In this context, the Evangelist presents the reactions of three disciples—Mary, Peter, and John—to the empty tomb. He stresses above all the faith being born in the beloved disciple who, seeing the bindings on the ground and entering the empty tomb, began to believe. This is why the Evangelist comments on this burgeoning faith by saying: They had not yet understood the Scripture that he should rise from the dead. Easter faith is not born from the mere observation of an empty tomb: this could also lead to the hypothesis that the body has been stolen, as we see with Mary Magdalen. The empirical facts must be seen in light of the words of Scripture, to be illuminated by these; only then will observed facts give life to our Easter faith.

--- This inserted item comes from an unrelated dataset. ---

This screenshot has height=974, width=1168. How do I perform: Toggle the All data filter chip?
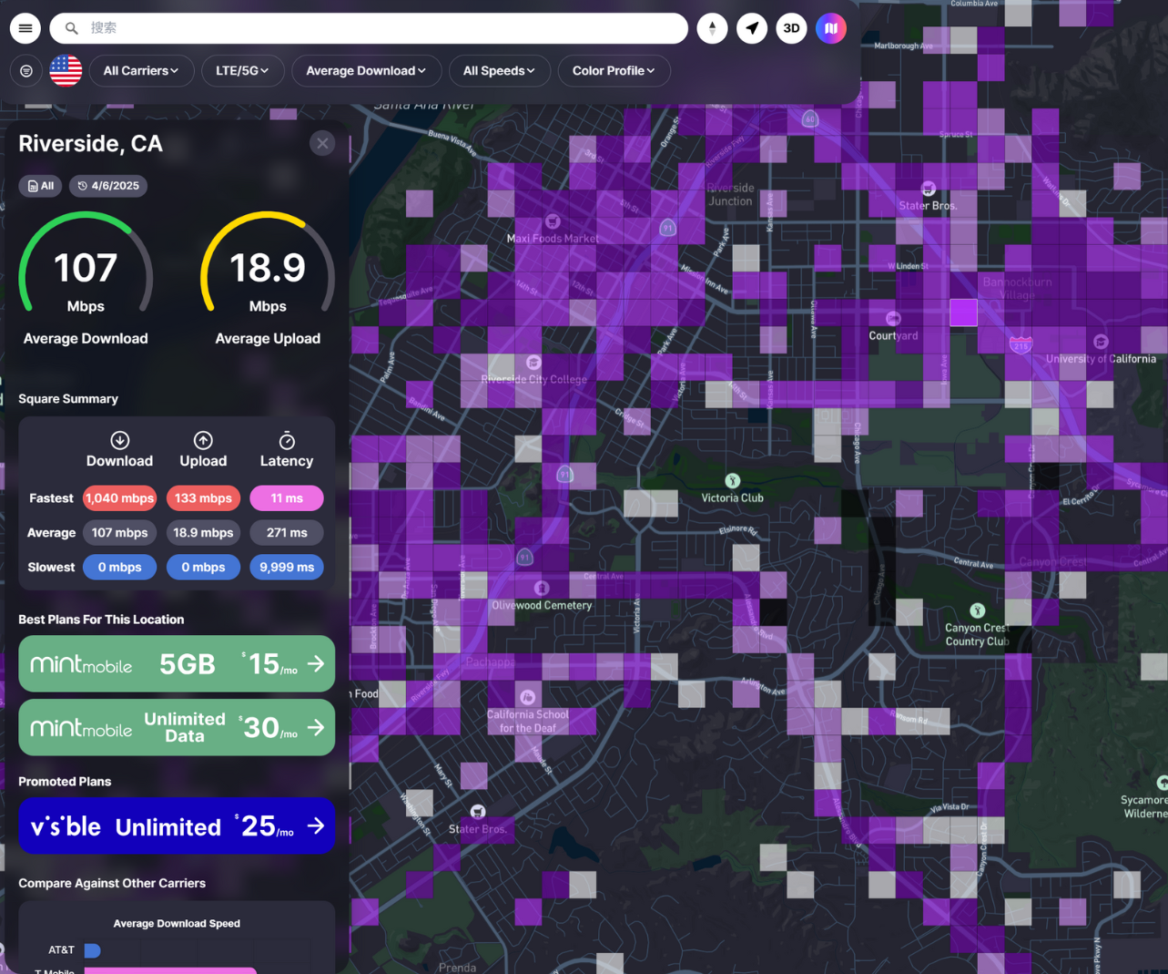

The text suggests a serious ignorance on the part of Mary Magdalen (who says, we do not know where they have put him) and of the disciples (of whom the Evangelist says that they had not yet understood [the Scriptures]), and this ignorance is an important element of their journey towards understanding the event of the Resurrection. The Resurrection event is necessarily the Unheard-of, the Unthinkable, the utterly Disconcerting. It is the radically New Thing that God is creating in the world, the event that only God can create.

The disciples’ is not a culpable or rebellious ignorance but something unavoidable at this stage: the Resurrection is not a product of human reason or resourcefulness or wishful thinking but, wholly, the deed of God, originating wholly outside ourselves and all our powers of comprehension and imagination. Like ourselves, the disciples are totally unprepared for the event of the Resurrection and so they must struggle to access such a momentous revelation. At this moment, only the beloved disciple, precisely because of the hidden mystery of love that secretly binds him to Jesus, begins to intuit and make room in his own soul for this unprecedented newness accomplished by God.

In these first witnesses who come to the empty tomb, we see emerge the emotional aspect of the relationship with the Jesus, whom they recognized as their Lord and for whom they had abandoned everything. Mary Magdalen is overwhelmed before the stone rolled back from the tomb, and she runs, as if moved by the fear that something irreversible has happened. Mary fears not being able to see and touch the body of her Lord. She fears having lost every visible point of reference for her beloved, even the terminal one, namely the tombstone, a fixed point embedded in the earth where it is at least possible to recollect memories and affections. But Christ will not allow her love for him to turn into mere nostalgia.

In the present faith of these disciples, there is a radical incompleteness that calls for fullness and has to do with understanding Scripture. Only faith in the Word of the Lord and in his love for us allows us to begin to believe in the Resurrection in the midst of the countless signs of death that abound in our lives and in the world around us. Faith in the fact that we are loved by the Lord is the basis of faith in the Resurrection. We have to be convinced that God’s love for us does not end with our death. For, if that were so, then what would be the good of God’s love? How unconditional would it really be and how omnipotent God himself?

This faith, which interprets the emptiness of the tomb, can also come to our aid at the times when we experience the terror of love’s emptiness in our hearts and the fear of abandonment that causes us to dwell in the shadow of death. In this gospel scene, the beloved disciple represents every disciple of Jesus throughout history who is called to enter into faith in the God who loves him.

Peter and John’s act of entering the tomb has a symbolic value. In the course of our lives, we too must enter many places of death (bereavement, separation, abandonment, end of relationships and friendships, difficulties in communication). We also at times allow death to enter into us, and so we become a place of death for others (racial, ethnic, and religious prejudice, selfish closure, arrogance, abuse, violence, manipulation, indifference). Faith in the Resurrection, which is the very heart of our Christian faith, is not the same as a simple general trust in the goodness of life and the predictability of nature’s cycles of renewal. Christians are not happy-go-lucky optimists! Resurrection faith believes that new and unsurpassable life is born out of death through the power of Christ’s love. It allows us to enter into situations of death by looking beyond death and living the Resurrection, that is, by loving, or at least seeking to love, as Christ has loved us and, above all, by believing in his love for us.

I leave you with a wonderful saying of our Cistercian father Guerric of Igny, and I suggest it to you as a possible mantra for this Eastertide. He says: “It is enough for me if Jesus lives.” What depths of faith, trust, and love are contained in this statement, in which Blessed Guerric dares to turn away wholly from his own self in order to rejoice fully and exclusively in his one Beloved! So may it be for us this Easter morning as this same Beloved now hands himself over to us at this altar.